[Begin Extracted material]
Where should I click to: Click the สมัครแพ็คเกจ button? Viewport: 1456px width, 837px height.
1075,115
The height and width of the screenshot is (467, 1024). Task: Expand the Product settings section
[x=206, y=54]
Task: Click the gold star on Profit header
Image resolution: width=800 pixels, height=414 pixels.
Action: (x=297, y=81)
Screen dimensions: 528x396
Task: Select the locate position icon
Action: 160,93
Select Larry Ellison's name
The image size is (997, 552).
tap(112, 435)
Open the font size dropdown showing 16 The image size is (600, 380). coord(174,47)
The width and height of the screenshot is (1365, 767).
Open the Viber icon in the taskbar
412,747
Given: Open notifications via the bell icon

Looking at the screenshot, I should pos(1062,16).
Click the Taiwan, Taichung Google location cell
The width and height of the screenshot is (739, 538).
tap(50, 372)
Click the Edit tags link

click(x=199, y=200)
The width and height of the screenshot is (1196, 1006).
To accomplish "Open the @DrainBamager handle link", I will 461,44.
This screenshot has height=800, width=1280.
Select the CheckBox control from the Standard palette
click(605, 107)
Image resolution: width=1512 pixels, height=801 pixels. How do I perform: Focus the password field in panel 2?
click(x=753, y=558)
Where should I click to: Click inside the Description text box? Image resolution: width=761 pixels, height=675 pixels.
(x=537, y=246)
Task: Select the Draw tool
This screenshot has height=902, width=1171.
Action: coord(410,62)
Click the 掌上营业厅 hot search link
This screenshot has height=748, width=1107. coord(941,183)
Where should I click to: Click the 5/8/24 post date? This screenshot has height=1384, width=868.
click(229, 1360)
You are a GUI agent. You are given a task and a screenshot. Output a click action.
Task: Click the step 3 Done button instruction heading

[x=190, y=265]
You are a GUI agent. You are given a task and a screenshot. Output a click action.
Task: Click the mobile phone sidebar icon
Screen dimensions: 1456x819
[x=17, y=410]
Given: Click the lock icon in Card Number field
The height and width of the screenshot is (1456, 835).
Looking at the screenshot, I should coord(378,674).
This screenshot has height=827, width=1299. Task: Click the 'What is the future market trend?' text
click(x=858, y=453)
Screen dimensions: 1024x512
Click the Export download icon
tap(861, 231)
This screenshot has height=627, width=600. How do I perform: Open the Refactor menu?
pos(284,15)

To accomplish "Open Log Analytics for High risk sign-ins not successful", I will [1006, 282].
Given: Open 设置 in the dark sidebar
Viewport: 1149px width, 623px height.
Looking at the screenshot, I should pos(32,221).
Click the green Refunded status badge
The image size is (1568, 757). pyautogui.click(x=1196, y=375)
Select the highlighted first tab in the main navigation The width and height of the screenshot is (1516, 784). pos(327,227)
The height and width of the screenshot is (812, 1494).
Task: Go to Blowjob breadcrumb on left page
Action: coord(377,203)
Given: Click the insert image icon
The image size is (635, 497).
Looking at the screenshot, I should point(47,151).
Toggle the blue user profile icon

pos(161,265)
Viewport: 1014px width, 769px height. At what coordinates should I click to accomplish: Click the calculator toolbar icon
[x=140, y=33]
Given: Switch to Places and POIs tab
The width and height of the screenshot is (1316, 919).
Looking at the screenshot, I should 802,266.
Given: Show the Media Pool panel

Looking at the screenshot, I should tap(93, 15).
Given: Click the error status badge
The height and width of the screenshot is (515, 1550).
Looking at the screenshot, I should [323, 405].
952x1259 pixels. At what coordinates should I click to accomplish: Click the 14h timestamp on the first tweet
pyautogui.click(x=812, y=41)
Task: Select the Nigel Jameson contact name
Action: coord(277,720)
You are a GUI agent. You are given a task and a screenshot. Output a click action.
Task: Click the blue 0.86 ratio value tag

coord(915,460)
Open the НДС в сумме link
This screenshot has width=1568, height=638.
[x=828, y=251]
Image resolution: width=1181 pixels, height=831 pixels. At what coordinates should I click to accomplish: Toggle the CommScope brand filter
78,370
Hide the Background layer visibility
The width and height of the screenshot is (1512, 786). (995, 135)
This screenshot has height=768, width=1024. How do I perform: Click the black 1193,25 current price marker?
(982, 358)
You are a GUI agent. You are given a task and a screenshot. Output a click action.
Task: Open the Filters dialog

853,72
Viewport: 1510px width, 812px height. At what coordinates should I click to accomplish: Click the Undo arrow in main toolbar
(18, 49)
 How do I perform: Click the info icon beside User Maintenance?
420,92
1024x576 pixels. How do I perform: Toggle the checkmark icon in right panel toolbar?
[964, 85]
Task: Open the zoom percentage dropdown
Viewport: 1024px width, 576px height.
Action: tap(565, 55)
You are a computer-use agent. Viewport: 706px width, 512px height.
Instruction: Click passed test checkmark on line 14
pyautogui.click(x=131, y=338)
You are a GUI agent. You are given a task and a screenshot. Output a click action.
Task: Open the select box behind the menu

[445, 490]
[End Extracted material]
| Work to do |
Rewrite the lines above, swapping every "Where should I click to" for "Where do I click to" and leaving everything else the same.

| Output below |
Where do I click to: Click the สมัครแพ็คเกจ button? Viewport: 1456px width, 837px height.
1075,115
The height and width of the screenshot is (467, 1024). Task: Expand the Product settings section
[x=206, y=54]
Task: Click the gold star on Profit header
Image resolution: width=800 pixels, height=414 pixels.
Action: (x=297, y=81)
Screen dimensions: 528x396
Task: Select the locate position icon
Action: 160,93
Select Larry Ellison's name
The image size is (997, 552).
tap(112, 435)
Open the font size dropdown showing 16 The image size is (600, 380). coord(174,47)
The width and height of the screenshot is (1365, 767).
Open the Viber icon in the taskbar
412,747
Given: Open notifications via the bell icon

Looking at the screenshot, I should pos(1062,16).
Click the Taiwan, Taichung Google location cell
The width and height of the screenshot is (739, 538).
tap(50, 372)
Click the Edit tags link

click(x=199, y=200)
The width and height of the screenshot is (1196, 1006).
To accomplish "Open the @DrainBamager handle link", I will 461,44.
This screenshot has height=800, width=1280.
Select the CheckBox control from the Standard palette
click(605, 107)
Image resolution: width=1512 pixels, height=801 pixels. How do I perform: Focus the password field in panel 2?
click(x=753, y=558)
Where do I click to: Click inside the Description text box? Image resolution: width=761 pixels, height=675 pixels.
(x=537, y=246)
Task: Select the Draw tool
This screenshot has height=902, width=1171.
Action: coord(410,62)
Click the 掌上营业厅 hot search link
This screenshot has height=748, width=1107. coord(941,183)
Where do I click to: Click the 5/8/24 post date? This screenshot has height=1384, width=868.
click(229, 1360)
You are a GUI agent. You are given a task and a screenshot. Output a click action.
Task: Click the step 3 Done button instruction heading

[x=190, y=265]
You are a GUI agent. You are given a task and a screenshot. Output a click action.
Task: Click the mobile phone sidebar icon
Screen dimensions: 1456x819
[x=17, y=410]
Given: Click the lock icon in Card Number field
The height and width of the screenshot is (1456, 835).
Looking at the screenshot, I should coord(378,674).
This screenshot has height=827, width=1299. Task: Click the 'What is the future market trend?' text
click(x=858, y=453)
Screen dimensions: 1024x512
Click the Export download icon
tap(861, 231)
This screenshot has height=627, width=600. How do I perform: Open the Refactor menu?
pos(284,15)

To accomplish "Open Log Analytics for High risk sign-ins not successful", I will [1006, 282].
Given: Open 设置 in the dark sidebar
Viewport: 1149px width, 623px height.
Looking at the screenshot, I should pos(32,221).
Click the green Refunded status badge
The image size is (1568, 757). pyautogui.click(x=1196, y=375)
Select the highlighted first tab in the main navigation The width and height of the screenshot is (1516, 784). pos(327,227)
The height and width of the screenshot is (812, 1494).
Task: Go to Blowjob breadcrumb on left page
Action: coord(377,203)
Given: Click the insert image icon
The image size is (635, 497).
Looking at the screenshot, I should point(47,151).
Toggle the blue user profile icon

pos(161,265)
Viewport: 1014px width, 769px height. At what coordinates should I click to accomplish: Click the calculator toolbar icon
[x=140, y=33]
Given: Switch to Places and POIs tab
The width and height of the screenshot is (1316, 919).
Looking at the screenshot, I should 802,266.
Given: Show the Media Pool panel

Looking at the screenshot, I should tap(93, 15).
Given: Click the error status badge
The height and width of the screenshot is (515, 1550).
Looking at the screenshot, I should [323, 405].
952x1259 pixels. At what coordinates should I click to accomplish: Click the 14h timestamp on the first tweet
pyautogui.click(x=812, y=41)
Task: Select the Nigel Jameson contact name
Action: coord(277,720)
You are a GUI agent. You are given a task and a screenshot. Output a click action.
Task: Click the blue 0.86 ratio value tag

coord(915,460)
Open the НДС в сумме link
This screenshot has width=1568, height=638.
[x=828, y=251]
Image resolution: width=1181 pixels, height=831 pixels. At what coordinates should I click to accomplish: Toggle the CommScope brand filter
78,370
Hide the Background layer visibility
The width and height of the screenshot is (1512, 786). (995, 135)
This screenshot has height=768, width=1024. How do I perform: Click the black 1193,25 current price marker?
(982, 358)
You are a GUI agent. You are given a task and a screenshot. Output a click action.
Task: Open the Filters dialog

853,72
Viewport: 1510px width, 812px height. At what coordinates should I click to accomplish: Click the Undo arrow in main toolbar
(18, 49)
 How do I perform: Click the info icon beside User Maintenance?
420,92
1024x576 pixels. How do I perform: Toggle the checkmark icon in right panel toolbar?
[964, 85]
Task: Open the zoom percentage dropdown
Viewport: 1024px width, 576px height.
Action: tap(565, 55)
You are a computer-use agent. Viewport: 706px width, 512px height.
Instruction: Click passed test checkmark on line 14
pyautogui.click(x=131, y=338)
You are a GUI agent. You are given a task and a screenshot. Output a click action.
Task: Open the select box behind the menu

[445, 490]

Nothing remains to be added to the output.